Bonsoir,
J'ai encore une question !
Quelle est la règle qui précise quand il faut utiliser le pronom 'lui' et quand il faut utiliser le pronom 'le / la' ?
Merci beaucoup !
Le la les remplacent un nom COMPLEMENT OBJET DIRECT
Exemple ! je mange une pomme (une pomme =COD )
donc : je la mange
Lui remplace un nom COMPLEMENT INDIRECT (introduit par une préposition)
Exemple ! je parle à Pierre (à pierre=COI - préposition à)
donc: je lui parle
Attention s'il y a deux compléments le direct passe en premier
Exemple ! je donne une pomme à Pierre
donc : je la lui donne
Voilou !
Bonsoir !
La place des DEUX COMPLÉMENTS (direct et indirect) pronoms personnels n’est pas si simple. Je profite de l’occasion pour faire un "petit" exposé.
1 RÈGLE DE BASE :
- le COI / COS autre que lui / leur précède le COD,
- le COD précède lui / leur,
- y et en sont en dernière position, et y précède en.
DONC RESPECTIVEMENT :
- me, te, se, nous, vous,
- le, la, les,
- lui, leur,
- y et en.
* À n’en point mentir, j’aime un peu plus la vérité quand c’est moi qui la trouve que quand c’est un autre qui ME LA montre. (VINCENT VOITURE)
* Je résous maintes questions en ne ME LES posant pas. (LOUIS SCUTENAIRE)
* Si je veux avoir ton opinion, je TE LA dirai. (MARCEL JOUHANDEAU)
* Ne demande que les choses qu’on s’amoindrirait en TE LES refusant. (JEAN ROSTAND)
* Il faut courtiser sa femme comme si jamais on ne l’avait eue ; il faut SE LA prendre à soi-même. (SACHA GUITRY)
* En politique, la sagesse est de ne point répondre aux questions. L’art est de ne pas SE LES laisser poser. (ANDRÉ SUARÈS)

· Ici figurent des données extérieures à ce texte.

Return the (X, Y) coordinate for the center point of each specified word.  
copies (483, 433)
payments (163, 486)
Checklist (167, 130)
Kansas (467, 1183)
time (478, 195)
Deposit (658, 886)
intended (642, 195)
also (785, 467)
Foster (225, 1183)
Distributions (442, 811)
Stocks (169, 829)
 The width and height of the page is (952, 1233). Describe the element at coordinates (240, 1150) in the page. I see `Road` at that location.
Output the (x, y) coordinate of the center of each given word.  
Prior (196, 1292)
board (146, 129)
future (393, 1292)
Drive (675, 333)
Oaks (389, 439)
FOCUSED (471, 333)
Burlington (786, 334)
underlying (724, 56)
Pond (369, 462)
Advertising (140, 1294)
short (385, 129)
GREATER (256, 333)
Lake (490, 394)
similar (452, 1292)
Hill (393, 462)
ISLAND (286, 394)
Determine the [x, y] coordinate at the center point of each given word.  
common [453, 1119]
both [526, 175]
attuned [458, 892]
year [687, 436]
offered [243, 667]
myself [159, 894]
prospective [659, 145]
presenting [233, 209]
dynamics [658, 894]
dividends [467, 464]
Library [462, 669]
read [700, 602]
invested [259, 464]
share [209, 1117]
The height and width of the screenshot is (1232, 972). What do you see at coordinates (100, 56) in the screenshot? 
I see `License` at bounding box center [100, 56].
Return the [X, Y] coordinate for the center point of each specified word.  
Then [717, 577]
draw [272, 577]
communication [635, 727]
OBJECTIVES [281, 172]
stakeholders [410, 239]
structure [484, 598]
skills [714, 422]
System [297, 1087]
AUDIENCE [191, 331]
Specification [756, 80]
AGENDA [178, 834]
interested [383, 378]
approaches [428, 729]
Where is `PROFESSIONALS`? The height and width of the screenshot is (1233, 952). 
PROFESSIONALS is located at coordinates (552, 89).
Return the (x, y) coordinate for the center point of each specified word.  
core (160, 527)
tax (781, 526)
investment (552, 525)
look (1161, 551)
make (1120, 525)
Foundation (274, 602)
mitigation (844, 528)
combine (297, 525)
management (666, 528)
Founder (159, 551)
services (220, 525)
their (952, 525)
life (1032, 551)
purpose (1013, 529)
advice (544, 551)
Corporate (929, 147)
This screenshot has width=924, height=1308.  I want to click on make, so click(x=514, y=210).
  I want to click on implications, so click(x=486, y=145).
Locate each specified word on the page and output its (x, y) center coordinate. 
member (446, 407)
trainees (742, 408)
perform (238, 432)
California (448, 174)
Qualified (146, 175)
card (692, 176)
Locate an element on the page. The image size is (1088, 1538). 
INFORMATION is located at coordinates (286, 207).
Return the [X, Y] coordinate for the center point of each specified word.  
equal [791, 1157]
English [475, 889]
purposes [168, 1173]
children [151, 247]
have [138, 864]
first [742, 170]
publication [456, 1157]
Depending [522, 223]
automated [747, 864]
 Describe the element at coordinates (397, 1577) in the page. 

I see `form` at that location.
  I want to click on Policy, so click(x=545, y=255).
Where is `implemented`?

* Les femmes adorent souvent en nous nos plus grands ridicules, quand elles peuvent se flatter que c’est notre amour pour elles qui NOUS LES donne. (CLAUDE CRÉBILLON)
* Je n’ai pas reçu votre chèque. – Rassurez-vous, je ne VOUS L’ai pas envoyé.
* Toute femme qui, en pareille occasion, parle de sa vertu, s’en pare moins pour vous ôter l’espoir du triomphe que pour VOUS LE faire paraître plus grand. (CLAUDE CRÉBILLON)
* Dites à une femme qu’elle est jolie, le diable LE LUI répétera dix fois par jour. (PROVERBE FRANÇAIS)
* Dans la solitude, le solitaire se ronge le cœur ; dans la multitude, c’est la foule qui LE LUI ronge. (FRIEDRICH NIETZSCHE)
* Soyez, si possible, plus sage que votre prochain, mais ne LE LUI faites jamais remarquer. (COMTE DE CHESTERFIELD) [IMPÉRATIF NÉGATIF]→ Règle de base.
* La meilleure façon de se venger d’un homme qui vous a pris votre femme, c’est de LA LUI laisser. (Sacha Guitry)
* Ce que l'homme achète cent mille francs chez la femme qui lui vend son corps - la beauté -, il ne l'estime pas dix mille francs chez la femme qu'il épouse et qui LA LUI donne par-dessus la dot. (E. ET J. DE GONCOURT)
* N’attaquez jamais un homme pour les idées qu’il n’a pas : vous LES LUI donneriez. (PIERRE ROYER-COLLARD)
* Une femme qui se vend contre des promesses est moins vile que celui qui LES LUI fait, si elles sont fausses. (HENRY DE MONTHERLANT)
* Le misogyne a trop aimé les femmes et ne LE LEUR pardonne point. (Masson)
* Les femmes n’aiment pas l’avenir, qui LE LEUR rend bien. (ÉMILE HENRIOT)
* Je VOUS EN parlerai. Je VOUS Y verrai.
* La jeunesse est un défaut, mais on S’EN corrige très vite. (Goethe)
* Il Y EN aura, des truffes.
2 EXCEPTION : LORSQUE LE VERBE EST UN IMPÉRATIF AFFIRMATIF :
- COD (le, la, les),
- COI (moi, toi, lui, nous, vous, leur),
- y et en.
* Donne-LE-MOI. (Mais : Ne ME LE donne pas. Règle de base)
* Donne-LE-LUI.
* Si vous avez à choisir entre demeurer avec votre belle-mère ou vous brûler la cervelle, brûlez-LA-LUI. (Victorien Sardou)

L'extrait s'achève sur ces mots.